TASK BRIEF:
Copy out each line below in which the string "label" appears.
::::
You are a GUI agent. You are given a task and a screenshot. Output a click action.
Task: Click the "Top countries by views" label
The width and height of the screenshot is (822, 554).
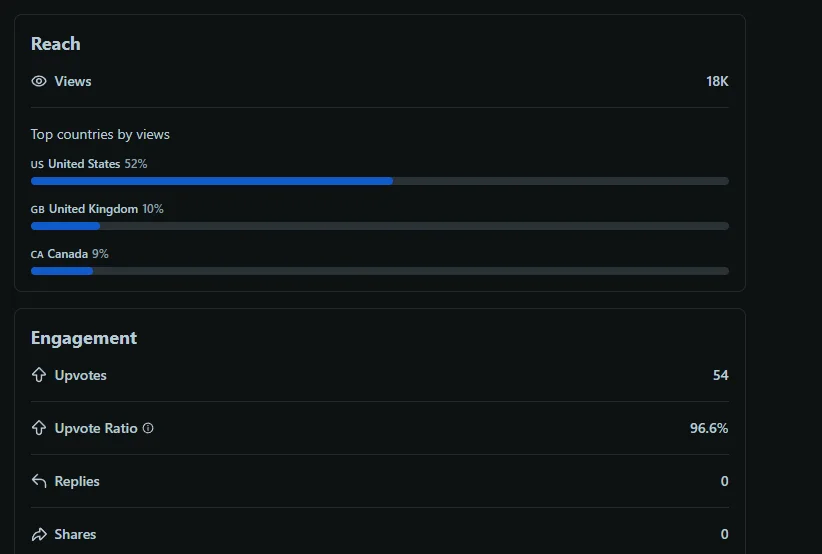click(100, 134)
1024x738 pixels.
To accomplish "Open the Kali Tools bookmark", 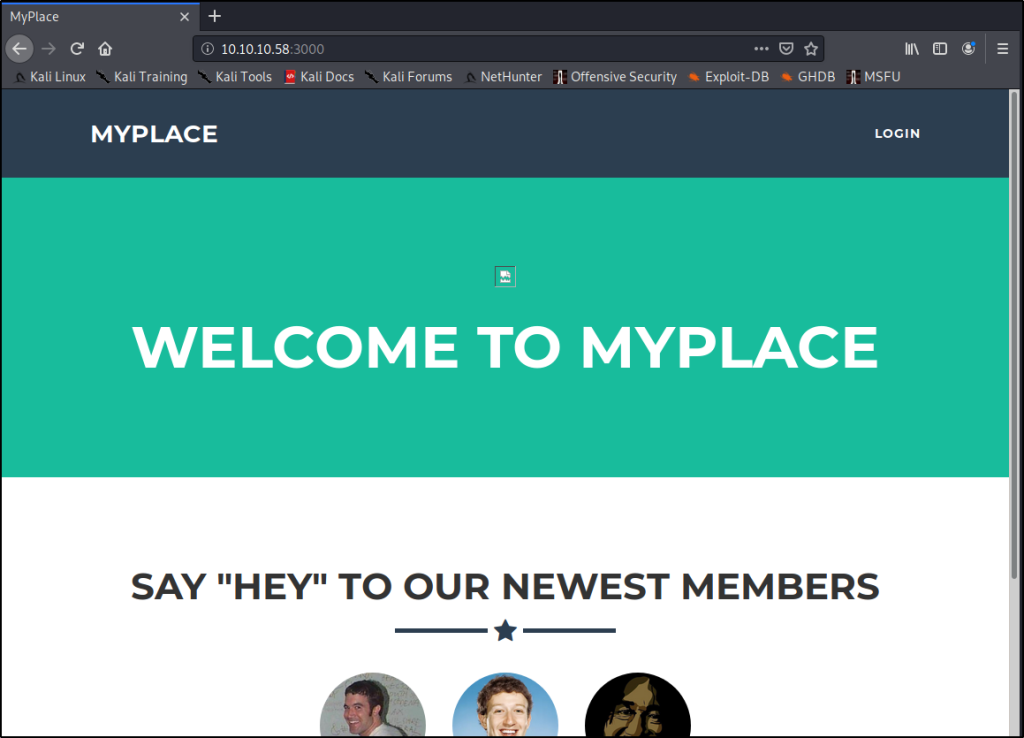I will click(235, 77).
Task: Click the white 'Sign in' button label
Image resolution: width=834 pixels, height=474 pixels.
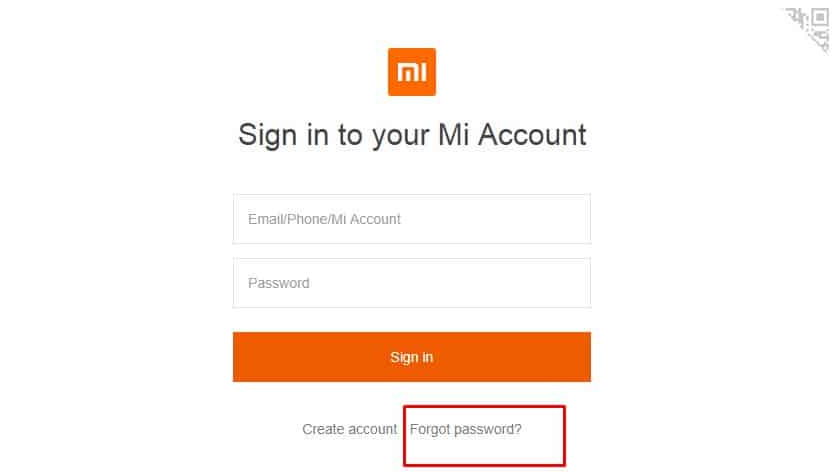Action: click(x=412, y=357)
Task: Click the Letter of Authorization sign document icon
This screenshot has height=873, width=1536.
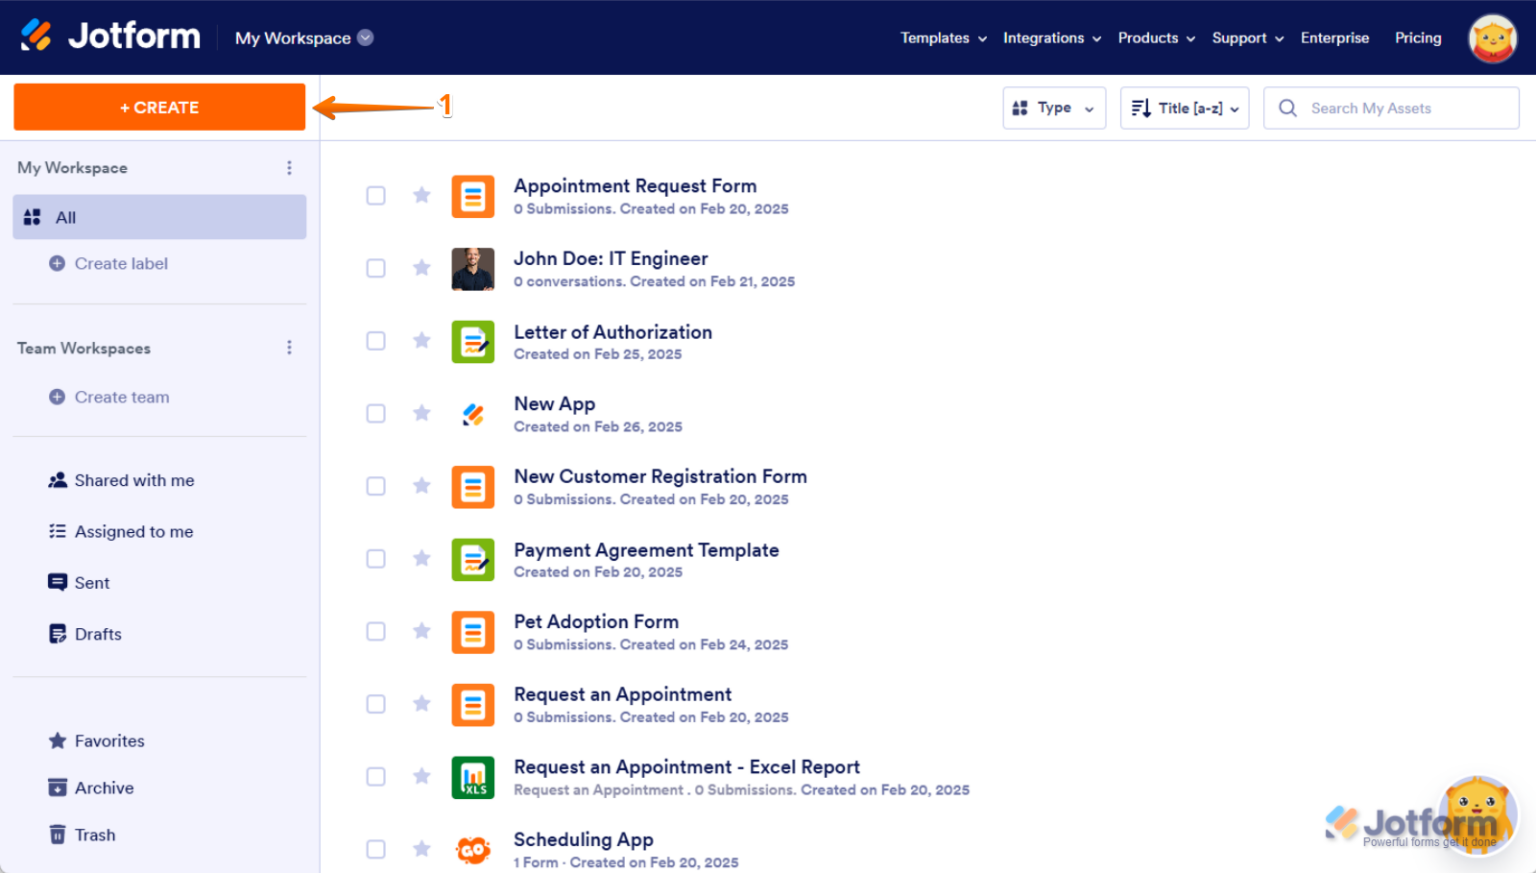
::::
SOLUTION TO THIS TASK:
Task: Click the "Top countries by views" label
Task: Click the white 'Sign in' button label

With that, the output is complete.